Cork minor hurling manager Noel Furlong looking for winning start

"There’s a lot at stake but we’re just looking for a performance on the night, really, and hopefully that’ll get us over the line.”
Cork minor hurling manager Noel Furlong looking for winning start

Cork minor hurler William Buckley fires over a point against Clare at Semple Stadium last season. Picture: INPHO/Bryan Keane

WITH one underage All-Ireland hurling drought having ended in Cork with the U20 side’s victory last Saturday, the focus now turns to the annual quest to bridge the gap to the last success at minor level.

Clare provide the opposition in Semple Stadium in Thurles this evening (7.30pm) as the Rebels seek to end a wait that stretches back to the 2001 side captained by future Ireland rugby international Tomás O’Leary.

Leading the Cork charge is manager Noel Furlong of Carrigtowhill, who is assisted by selectors Niall McCarthy (also Carrig), David Dorgan (Fr O’Neills), Wesley O’Brien (Carrigaline) and Ger O’Regan (St Finbarr’s).

Last year, Dónal Óg Cusack was in charge of the minor side which lost to Limerick at the Munster semi-final stage but Furlong’s appointment as manager of the 2021 intake had been announced in the autumn of 2019 as part of a new approach to ensure greater continuity between development squads and minor level.

Furlong certainly feels that it has been a positive move.

“This is our third year involved with this squad,” he says.

“We would have taken them over at U15 and Ger O’Regan is actually involved since U14 level.

“Kevin O’Donovan outlined clearly in his plan to try to get cohesion between management teams, especially on the hurling side of Cork GAA. He wanted promotion within the development squads and it’s case now that the management teams who come in at U15 generally stay on through U16 and then U17 as well.

“I think that’s a very wise move and, having experienced it, I think that there are definitely benefits to it, for sure.”

Of course, sometimes circumstances can impinge on the best-laid plans and Covid-19 and the resultant lockdown meant that this group of players didn’t have an U16 year with Cork, so to speak.

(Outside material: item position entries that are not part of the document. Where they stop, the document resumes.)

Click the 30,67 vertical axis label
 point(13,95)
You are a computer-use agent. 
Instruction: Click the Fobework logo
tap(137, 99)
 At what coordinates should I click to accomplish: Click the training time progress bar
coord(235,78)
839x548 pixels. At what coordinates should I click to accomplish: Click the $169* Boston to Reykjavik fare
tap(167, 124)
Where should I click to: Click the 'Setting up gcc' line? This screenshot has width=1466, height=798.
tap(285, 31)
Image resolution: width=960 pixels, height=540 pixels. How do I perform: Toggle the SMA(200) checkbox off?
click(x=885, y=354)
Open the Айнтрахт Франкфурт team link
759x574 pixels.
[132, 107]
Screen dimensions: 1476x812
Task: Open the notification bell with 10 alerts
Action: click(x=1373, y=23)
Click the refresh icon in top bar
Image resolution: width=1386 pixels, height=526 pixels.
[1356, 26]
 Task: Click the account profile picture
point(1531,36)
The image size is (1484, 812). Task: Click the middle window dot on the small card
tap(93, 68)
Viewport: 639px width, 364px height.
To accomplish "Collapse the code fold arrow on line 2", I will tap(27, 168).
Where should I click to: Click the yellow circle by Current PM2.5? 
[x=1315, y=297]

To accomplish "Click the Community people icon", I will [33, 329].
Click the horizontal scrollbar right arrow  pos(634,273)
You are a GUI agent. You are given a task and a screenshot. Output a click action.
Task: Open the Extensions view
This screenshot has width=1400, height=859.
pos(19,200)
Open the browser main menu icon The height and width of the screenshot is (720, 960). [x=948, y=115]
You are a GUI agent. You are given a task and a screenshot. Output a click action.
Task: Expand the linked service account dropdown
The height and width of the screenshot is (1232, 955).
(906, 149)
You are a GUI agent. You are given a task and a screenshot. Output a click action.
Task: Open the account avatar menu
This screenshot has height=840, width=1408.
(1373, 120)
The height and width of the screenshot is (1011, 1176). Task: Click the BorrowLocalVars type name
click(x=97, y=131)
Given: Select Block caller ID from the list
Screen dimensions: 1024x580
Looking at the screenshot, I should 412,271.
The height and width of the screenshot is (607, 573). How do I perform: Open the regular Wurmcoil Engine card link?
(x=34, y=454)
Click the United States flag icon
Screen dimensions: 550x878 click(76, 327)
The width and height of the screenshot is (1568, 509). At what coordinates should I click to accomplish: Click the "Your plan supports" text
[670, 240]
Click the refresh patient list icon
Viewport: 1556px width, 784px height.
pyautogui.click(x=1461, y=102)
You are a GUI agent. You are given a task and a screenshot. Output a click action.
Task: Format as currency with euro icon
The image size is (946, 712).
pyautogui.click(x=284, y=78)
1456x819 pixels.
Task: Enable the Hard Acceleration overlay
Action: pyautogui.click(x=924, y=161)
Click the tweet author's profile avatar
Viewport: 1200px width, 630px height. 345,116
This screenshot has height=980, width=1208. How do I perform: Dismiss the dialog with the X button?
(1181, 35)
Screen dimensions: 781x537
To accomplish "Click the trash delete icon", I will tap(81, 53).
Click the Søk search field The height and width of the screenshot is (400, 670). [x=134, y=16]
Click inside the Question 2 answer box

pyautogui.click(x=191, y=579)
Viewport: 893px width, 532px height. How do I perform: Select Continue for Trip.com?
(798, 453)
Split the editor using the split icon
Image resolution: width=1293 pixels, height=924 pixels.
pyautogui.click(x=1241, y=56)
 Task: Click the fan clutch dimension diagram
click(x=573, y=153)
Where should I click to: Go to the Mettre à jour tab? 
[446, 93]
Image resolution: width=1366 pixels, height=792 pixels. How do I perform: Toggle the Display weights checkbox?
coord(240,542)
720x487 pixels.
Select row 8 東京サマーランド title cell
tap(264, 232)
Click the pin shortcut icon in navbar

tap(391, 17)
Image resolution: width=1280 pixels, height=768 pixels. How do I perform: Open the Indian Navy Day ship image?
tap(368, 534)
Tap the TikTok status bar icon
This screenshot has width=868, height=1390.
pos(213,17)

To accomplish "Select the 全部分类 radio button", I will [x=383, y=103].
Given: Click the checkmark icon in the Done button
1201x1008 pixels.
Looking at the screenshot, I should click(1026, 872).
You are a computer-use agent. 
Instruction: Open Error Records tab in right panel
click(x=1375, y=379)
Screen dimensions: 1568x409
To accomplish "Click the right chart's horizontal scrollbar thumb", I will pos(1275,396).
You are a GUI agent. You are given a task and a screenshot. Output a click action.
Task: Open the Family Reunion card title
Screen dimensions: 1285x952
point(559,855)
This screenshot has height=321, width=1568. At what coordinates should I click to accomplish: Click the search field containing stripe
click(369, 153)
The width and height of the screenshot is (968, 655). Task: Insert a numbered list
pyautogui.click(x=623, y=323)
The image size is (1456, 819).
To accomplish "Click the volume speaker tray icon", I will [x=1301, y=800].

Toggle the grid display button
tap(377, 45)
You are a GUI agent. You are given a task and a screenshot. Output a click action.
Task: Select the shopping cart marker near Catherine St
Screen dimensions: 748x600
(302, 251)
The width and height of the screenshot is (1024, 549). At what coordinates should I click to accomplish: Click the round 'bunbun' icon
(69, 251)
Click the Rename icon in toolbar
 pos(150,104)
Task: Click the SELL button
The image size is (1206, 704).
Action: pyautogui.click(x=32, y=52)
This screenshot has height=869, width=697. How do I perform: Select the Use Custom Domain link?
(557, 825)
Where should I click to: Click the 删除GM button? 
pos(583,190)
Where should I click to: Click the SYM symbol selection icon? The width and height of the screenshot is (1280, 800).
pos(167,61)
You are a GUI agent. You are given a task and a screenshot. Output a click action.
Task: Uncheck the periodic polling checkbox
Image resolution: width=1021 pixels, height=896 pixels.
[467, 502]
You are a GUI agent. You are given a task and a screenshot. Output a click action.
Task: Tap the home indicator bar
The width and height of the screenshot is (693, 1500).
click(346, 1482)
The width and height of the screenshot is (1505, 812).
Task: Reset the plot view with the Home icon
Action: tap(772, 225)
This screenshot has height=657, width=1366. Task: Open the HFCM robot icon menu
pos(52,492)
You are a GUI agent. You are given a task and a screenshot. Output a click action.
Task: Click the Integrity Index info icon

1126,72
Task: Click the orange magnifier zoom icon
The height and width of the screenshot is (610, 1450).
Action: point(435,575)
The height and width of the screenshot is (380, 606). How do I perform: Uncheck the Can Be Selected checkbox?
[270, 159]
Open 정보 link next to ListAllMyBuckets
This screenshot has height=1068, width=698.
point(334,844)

“No, we weren’t able to do anything with them,” Furlong says.

“We basically had assembled a group with a plan to start doing something but, once lockdown came in March of last year, we had no access to the players whatsoever.

“It was the same for every county, there’s no advantage or disadvantage there.”

Since getting back on the pitch, Furlong has been happy with how things have progressed. In addition to what the squad have been able to do together, there has been a busy programme at club level, ensuring that the players are primed for the serious business of championship action.

“There have been three rounds of club championship over the last few weeks,” he says.

The players have been exposed to high-intensity games, we definitely see that as good for preparation.

“We had a couple of weeks of training before that where we were able to work on a few bits and pieces.

“We would say now, heading into the championship on Wednesday, that we’re very happy with our preparation.”

While it is a first game of the year for both Cork and Clare and there is no U16 form to use as a reference, there is at least some level of prior knowledge as to what awaits from the Banner boys.

“We’ve played them up along and they’re the same as every other Clare team, they’re very competitive,” Furlong says.

“You look at Clare two years ago, who played an All-Star Cork team and knocked them out. Last year, bar the last 10 minutes, Clare were very competitive against Cork in the minor.

“When we’ve played them, it’s always been close, so we’re expecting a tough battle.”

Cork minor hurling manager Noel Furlong Picture: INPHO/Oisin Keniry
Cork minor hurling manager Noel Furlong Picture: INPHO/Oisin Keniry

And, with no back door to soften the loss of a defeat, it is a case of loser goes home, so Furlong expects the team to be ready for action.

“Exactly, that’s it,” he says.

“We would hope that the club championship games recently would have got them up to that intensity because it is hard to replicate championship.

“We would see that as a positive and, look, knockout championship – it’s our first game, it’s their first game, there’s a lot at stake but we’re just looking for a performance on the night really and hopefully that’ll get us over the line.”

If Cork win, they will take on Limerick in a semi-final clash, again in Thurles, on July 27. In tonight’s other quarter-final tie, Tipperary face Kerry at the LIT Gaelic Grounds, also with a 7.30pm throw-in time. The Premier County will be overwhelming favourites to advance to a semi-final meeting with Waterford, also on July 27.